Summer Reading: Distributed Computing

Courtesy of the ai.google research publication database from which I sourced these articles.

Foreword

Prompted by some of my current tasking at work, I went on a journey through Google’s history of research publications.  My focus was, predictably, on Distributed Computing.  From infrastructure to algorithms to AI to version control, Google’s engineers have left a lot of public-facing breadcrumbs on how to be a better engineer.  I filtered on the topics of Data Management, Distributed Systems and Parallel Computing, Networking, Software Engineering, and Software Systems from the years 1998-2019 and came up with this summer reading list.  These papers focus on making systems that push the boundaries of what’s possible for globally scalable systems that quite literally make the Internet run today. This list also includes papers on a lot of the technologies that I use on a daily basis (most of which have external Cloud versions), so it’s been interesting learning what kind of hamsters they have running under the hood.

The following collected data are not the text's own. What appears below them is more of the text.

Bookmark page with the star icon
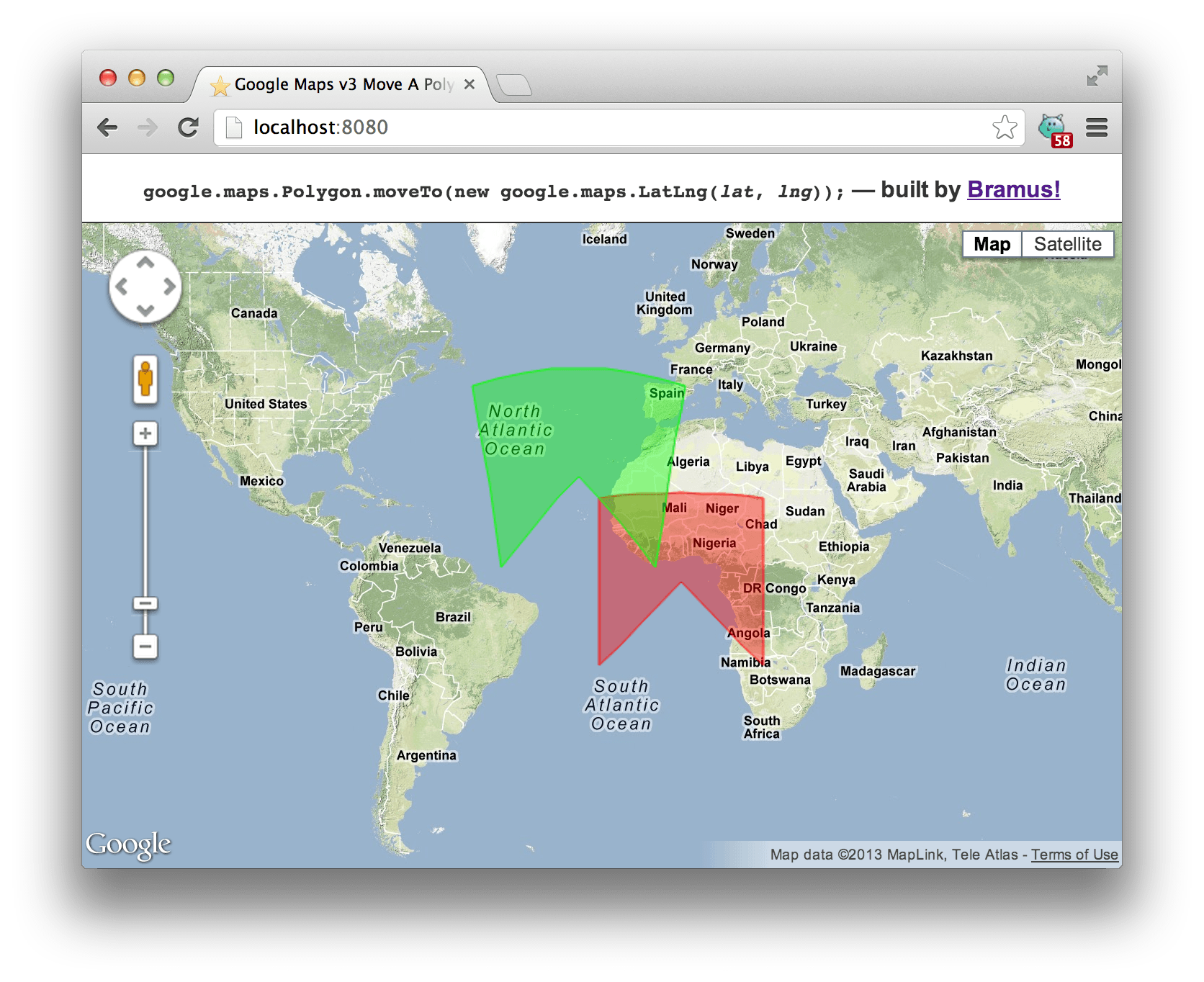Viewport: 1204px width, 982px height. (x=1004, y=127)
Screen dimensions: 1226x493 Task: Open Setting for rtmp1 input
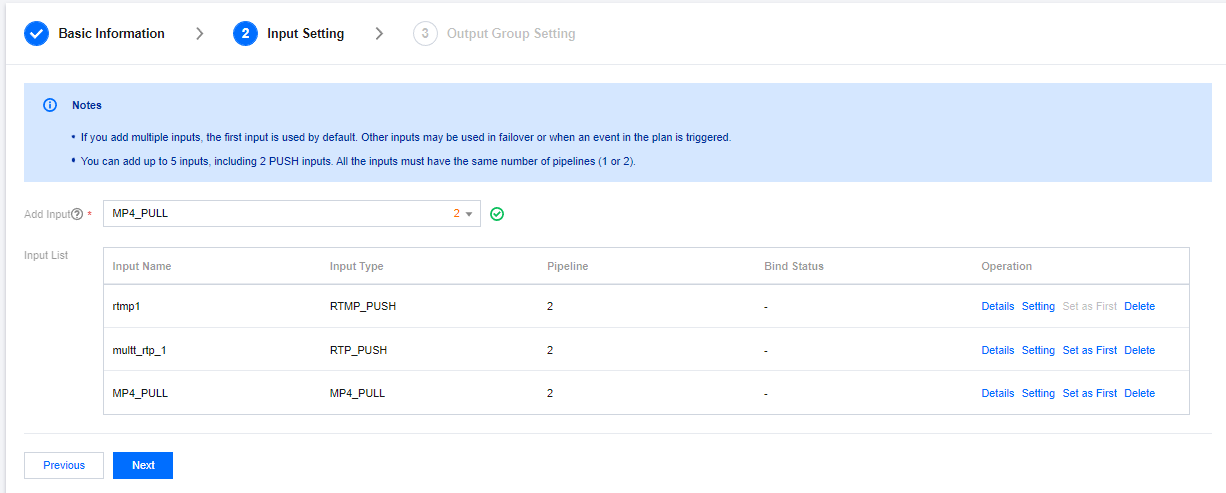tap(1038, 307)
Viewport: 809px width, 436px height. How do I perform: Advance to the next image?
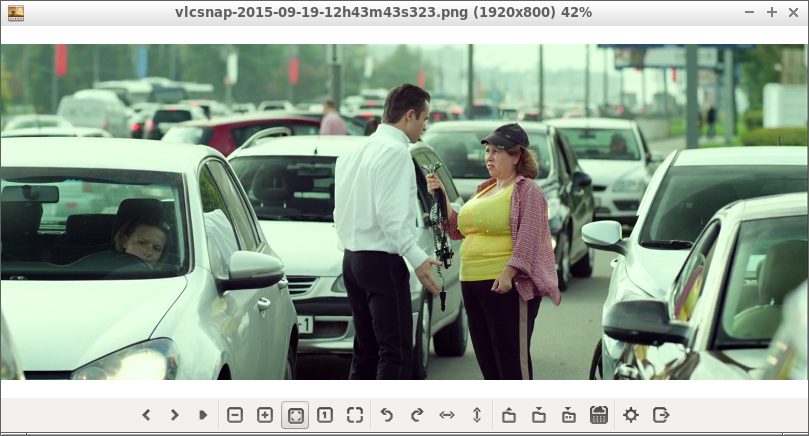coord(174,415)
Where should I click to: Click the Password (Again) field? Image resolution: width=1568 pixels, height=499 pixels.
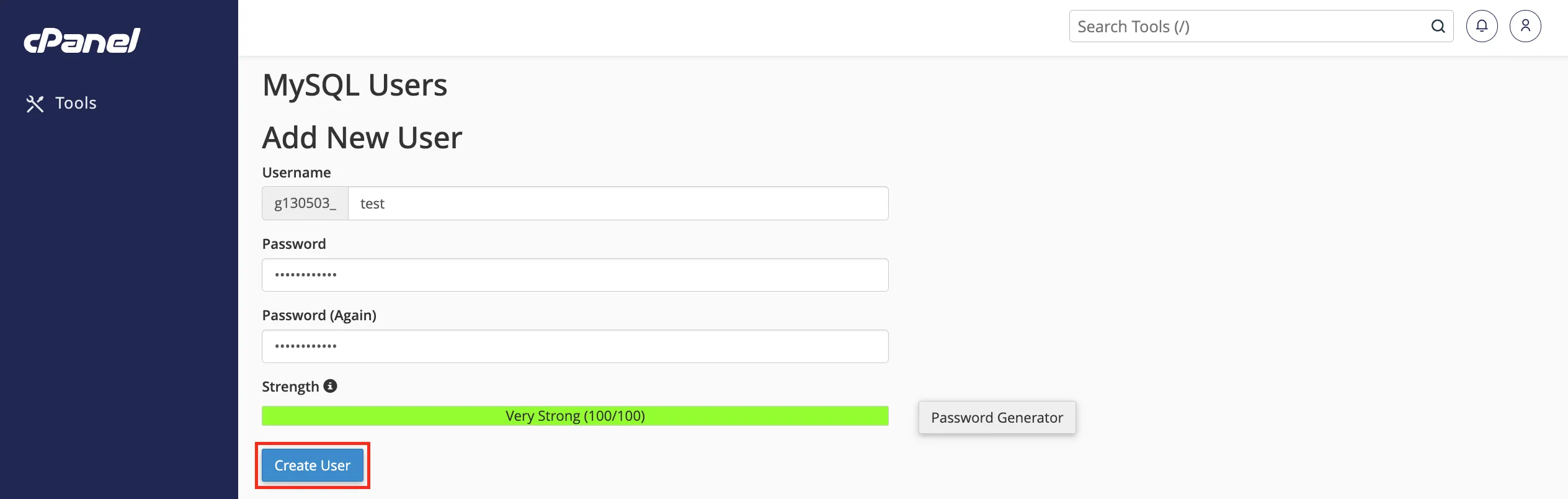(x=575, y=346)
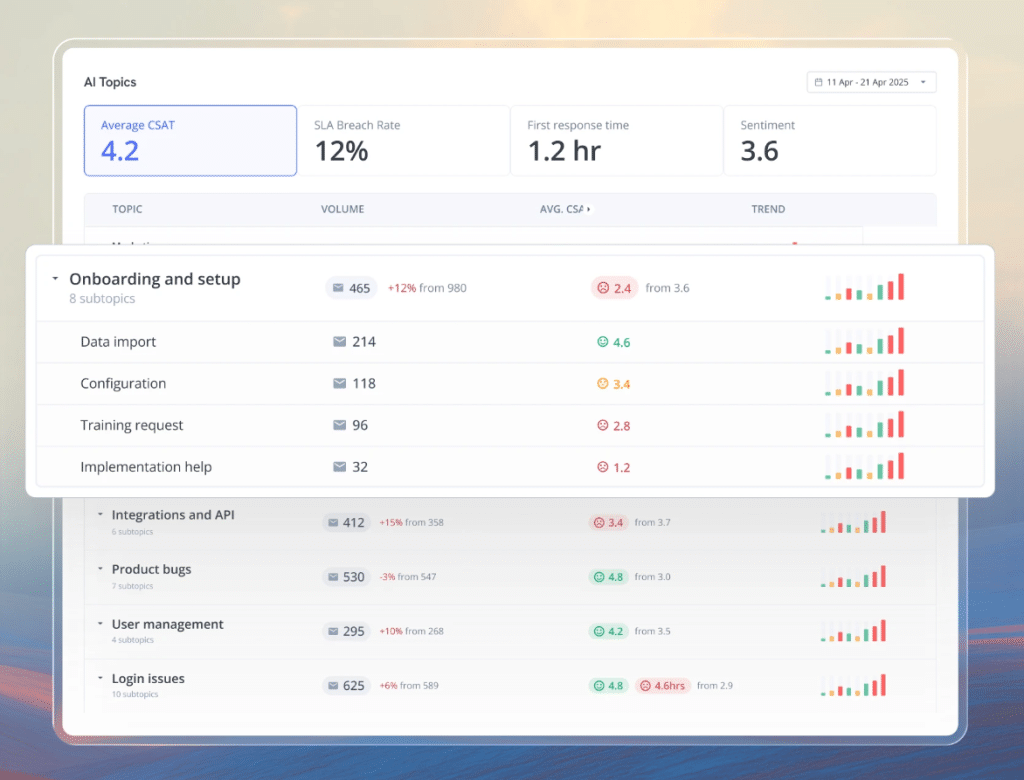This screenshot has height=780, width=1024.
Task: Choose the Sentiment metric card
Action: [830, 140]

Come join me on my quest to become a better back-end developer!  If you don’t feel like reading all of these papers, I totally get it.  It’s probably at least worth reading the abstracts/introductions for the research papers.  Some of them are slide decks or videos so they’ll be easier to consume, but the hope is that everyone can find at least something interesting here.

Oh, and strap in. It’s going to be a long one.

1998

So this is where it all began – the paper that presents “Google, a prototype of a large-scale search engine which makes heavy use of the structure present in hypertext.”  This paper is sort of out-dated, being ~20 years old, but a surprising amount of it is still relevant as ever in the current state of the Google. It introduces the concept of having massive parallel input pipelines, parsing and storing that information in a readable format, and then being able to run queries over that space in a matter of milliseconds.  The diagrams inside this paper show a rudimentary microservice network with data ingesters, storage systems, indices, and other fun stuff. If nothing else, it’s fascinating to see how far we’ve come since then.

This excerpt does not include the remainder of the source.